Tuesday, October 28, 2008

Humble Orthodoxy

I recently finished Collin Hansen's excellent book Young, Restless, Reformed. He quotes the following from Joshua Harris:
Behold the truth revealed in the Word of God. Commit to believe in it. Represent it with humility. This is what we call humble orthodoxy... In view of the fact that we were dead in our sins, the only reason we see anything in ourselves is because [God] chose to pour out his grace in our lives. That's why there's no place for [arrogance]... If your theology doesn't shape you, then you haven't understood it.
Though I read them several days ago, Harris' words have remained on my mind. As one of those young Reformed pastors Hansen was writing about, if my theology does not produce humility within me, then I have not really understood it. J. I. Packer writes this in his introduction to John Owen's The Death of Death in the Death of Christ (which is dense and rich enough that I'm only chipping away at it a few pages at a time):
Calvinism is something much broader than the "five points" [of the TULIP acrostic] indicate. Calvinism is a whole world-view, stemming from a clear vision of God as the whole world's Maker and King... a theocentric way of thinking about all of life under the direction and control of God's own Word.
And later he writes, "We are saved entirely by divine grace through a faith which is itself God's gift and flows to us from Calvary."

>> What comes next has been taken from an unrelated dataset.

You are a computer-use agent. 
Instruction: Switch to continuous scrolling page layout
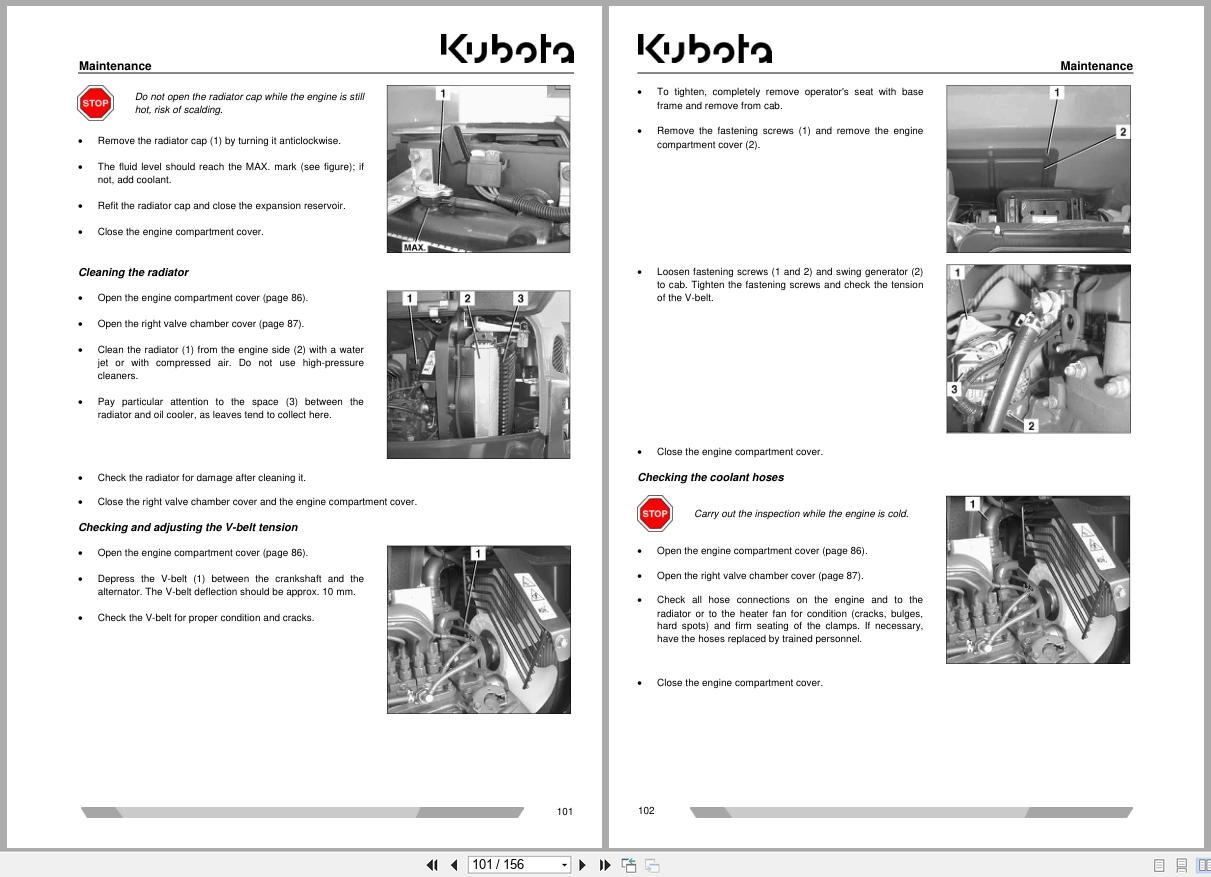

If Harris and Packer are right (and I think they are), then what room is there in my life for any degree of self-centeredness or arrogance? What room is there for boasting, unless it be in the cross of Christ? What room is there for being impatient or argumentative, when no degree of cleverness on my part contributed to my salvation?

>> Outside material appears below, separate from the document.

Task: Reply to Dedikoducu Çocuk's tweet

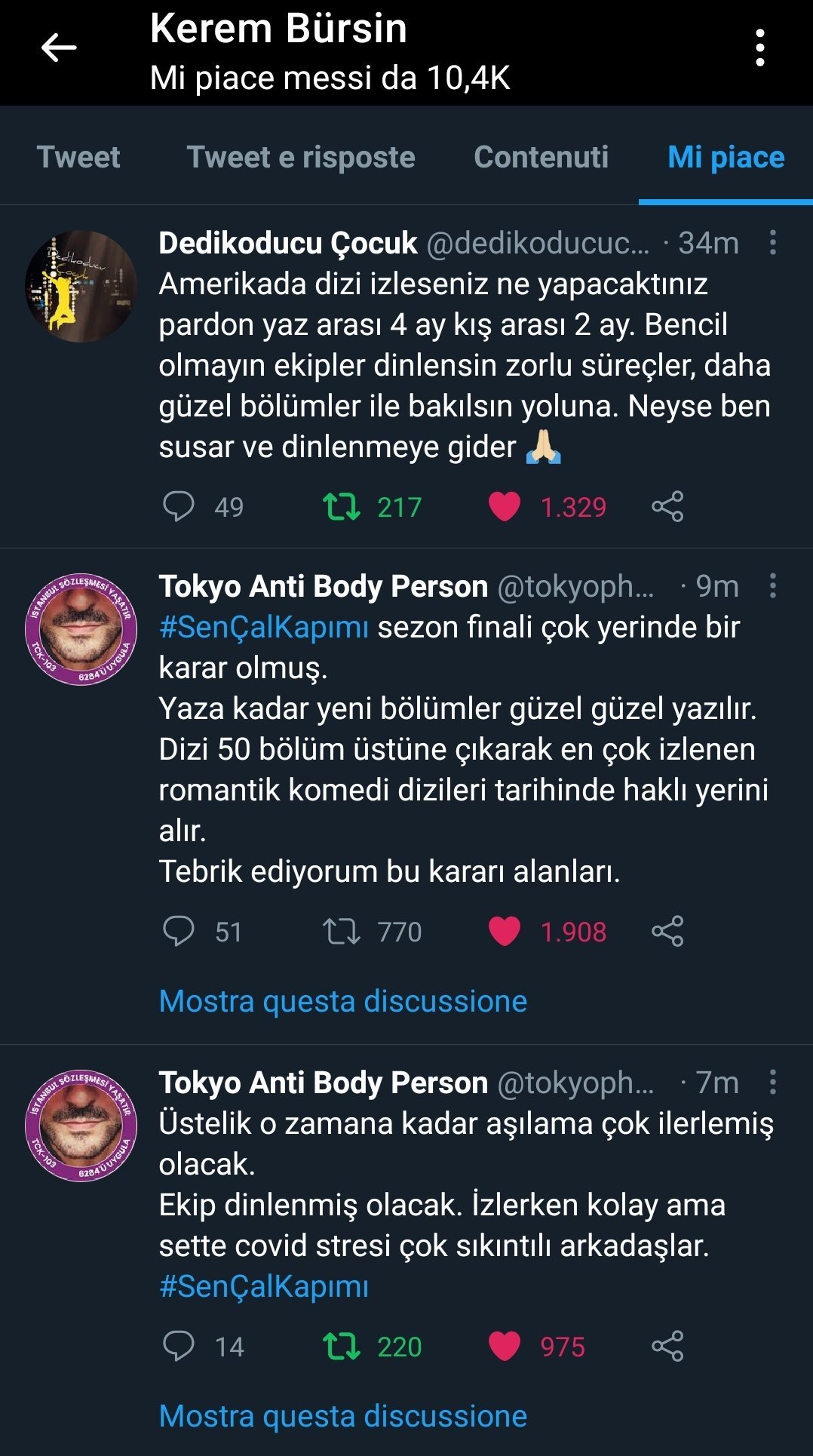Action: pos(179,506)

So in the next few posts (which I hope will come more frequently now), I would like to spend some time thinking through some theological convictions and how they ought, if genuinely believed, to produce deeper humility, patience, holiness, and love. Maybe we can grow together in the kind of "humble orthodoxy" espoused by so many of the people Hansen writes about, even as it was displayed in the lives of so many of the Puritans they draw inspiration from.